Когда сплав в печи раскалялся добела, на волосок от обугливания, ты могла восстановить его, разложив на составные элементы. Я смотрела на тебя в немом изумлении. Я и не заметила, как пролетело столько лет покоя и счастья.
«Мама, а сколько времени затрачивали адепты, чтобы осуществить творение? Сколько лет проводили они, работая у горнила?»
Этот столь неуместный вопрос, заданный тобою, так меня удивил! Он был недостоин тебя! Месяцы работы, годы, десятилетия… быть может, и целая жизнь протекала, но их это не должно было тревожить. Спешка или корысть могли бесповоротно погубить замысел. Это ребяческое нетерпение, к счастью, больше с тех пор не мучило тебя.
Ты отделяла землю от огня, летучее от твердого, и делала это с такой виртуозностью! Ты разлагала, не разрушая. Свойства высших веществ, как и свойства низших ты равно обращала на пользу.
Сколько раз снилось мне, что ты поднимаешься с земли на небо, чтобы потом вновь спуститься ко мне, и странствуешь так, ликующая, свободная.

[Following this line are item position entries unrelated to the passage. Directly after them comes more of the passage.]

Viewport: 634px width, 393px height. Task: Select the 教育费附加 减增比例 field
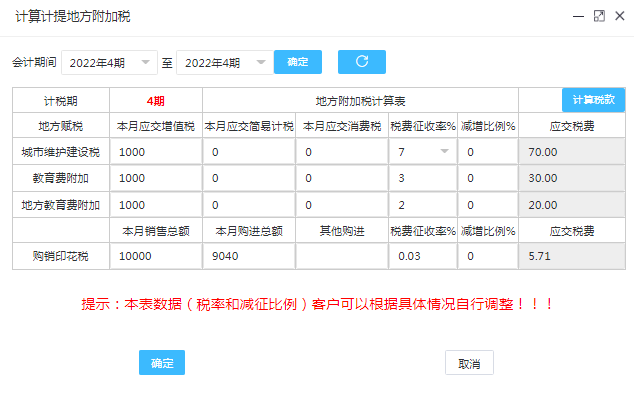pyautogui.click(x=488, y=178)
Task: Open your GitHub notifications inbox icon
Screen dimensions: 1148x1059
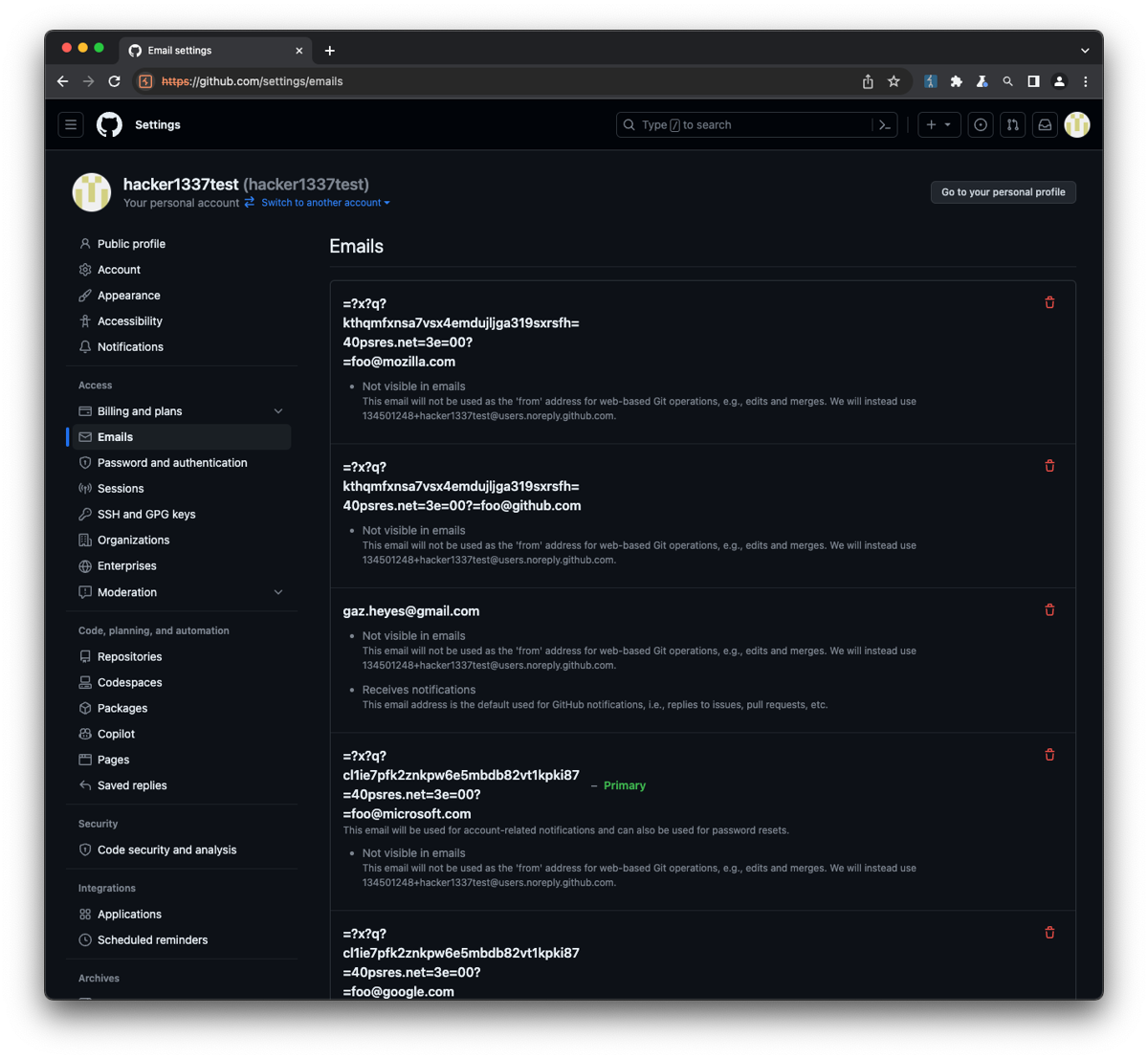Action: pos(1044,124)
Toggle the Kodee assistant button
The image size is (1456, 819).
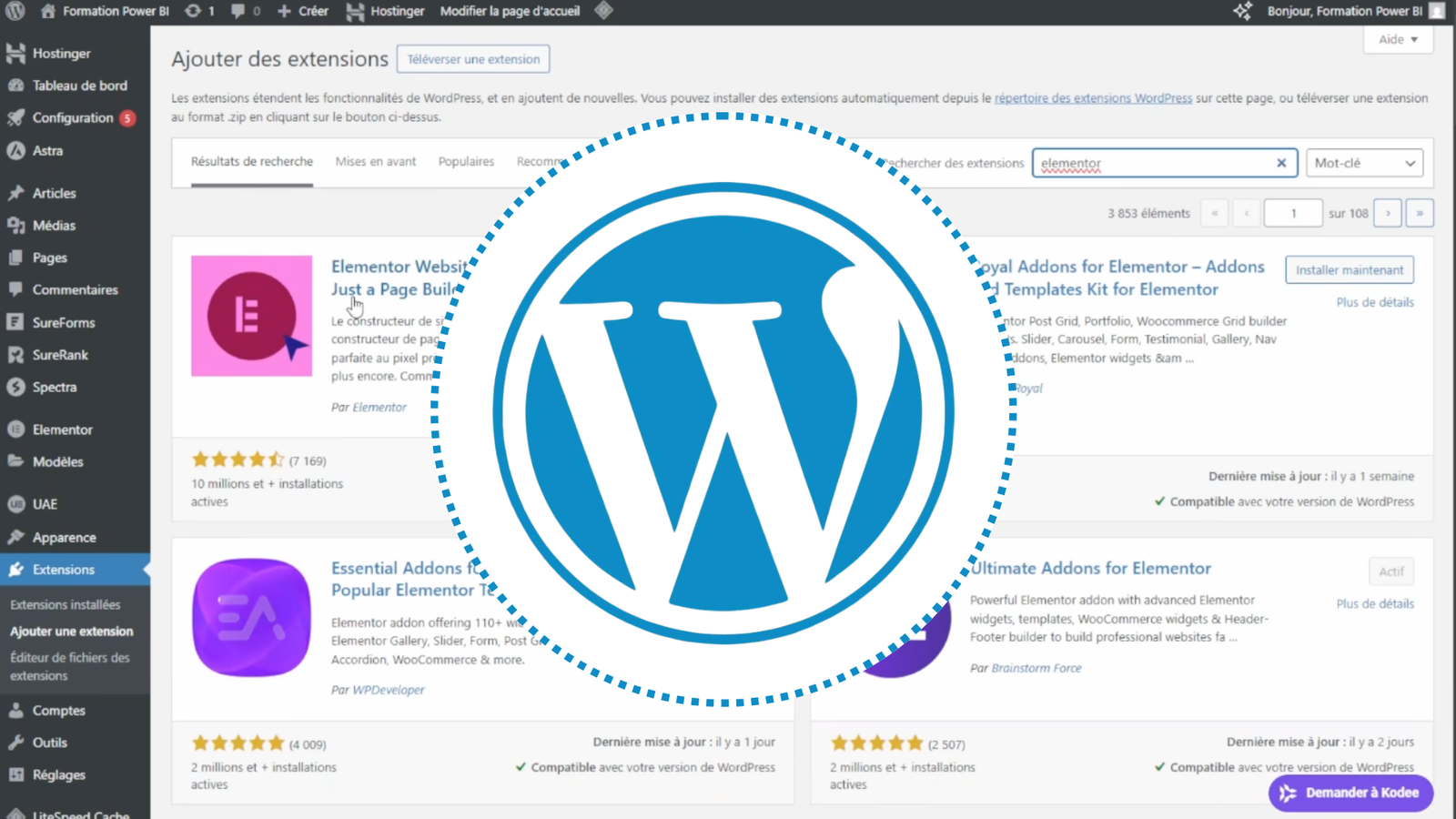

В подвале всегда лежал на полу никогда не зажигавшийся фонарь с приоткрытой заслонкой. Его погасший фитилек служил предупреждением тем людям, которые, работая, дают увлечь себя нетерпению, становятся переменчивыми, алчными или легковесными.
LXXVII
Ты с пользой для себя вкусила науки в раннем возрасте, но преждевременно, по мнению философов, артистов и адептов. Твоя настойчивость в учении и труды в подвале сделали тебя женщиной новых взглядов, существом, единственным в своем роде, и ты сформировалась так быстро! Великое ликование поселили эти победы в моей душе и наполнили ее счастьем и довольством.
«Да, мама».
Трудолюбиво, упорно выверяла ты истинность магистерия. Без моей помощи ты приняла посвящение через труды адептов — я могла быть при этом процессе лишь зрительницей, но сколь счастливой!
«Да, мама».
Бенжамен шел другим путем, так непохожим на твой. Музыка сразу принесла ему плоды, реальные и всем доступные. Иное дело ты — твой усердный труд был окружен молчанием. Бенжамен колесил по свету, ничем не стесненный в своей гордыне, пожиная лавры, в то время как ты, отказавшись от мирской суеты, добровольно жила затворницей, чтобы в полной мере осуществить замысел. Бенжамен забыл, какую роль сыграла я в его детстве; ты же была благой, честной и главное — признательной.
«Да, мама».
Как удручала меня пагубная переписка между Абеляром и Бенжаменом! Мне не хотелось просить Абеляра положить конец столь нездоровым отношениям. А ведь я могла бы даже потребовать этого и должна была так поступить. Тогда у нас все было бы по-другому. Самым бестактным образом Бенжамен влез исподтишка в нашу жизнь и вмешался в то, что его не касалось, — в твое будущее. Шевалье прочел письма и великодушно оправдал того, кто не заслуживал оправдания, не углубляясь в подробный анализ Бенжаменова сердца: в нем говорили горечь и вздорный нрав.
«Этот парень, Бенжамен, — подранок, он травмирован, это видно по его письмам, как будто ему душу ободрали заживо. Его мать — настоящая бл…, он это знает, а ты не отвечаешь на его письма. Он родился сыном неизвестного отца — и вот теперь проснулся круглым сиротой, второй раз лишившись матери».
LXXVIII
Сколько раз, читая твой тайный дневник, спрашивала я себя, не сходишь ли ты с ума на почве раздвоения личности, не идешь ли ты по этой каменистой почве прямиком к шизофрении. Я никогда ни словом не обмолвилась о твоей «Преисподней», чтобы не углублять трещину в твоем рассудке, расколотом на две противоположные натуры.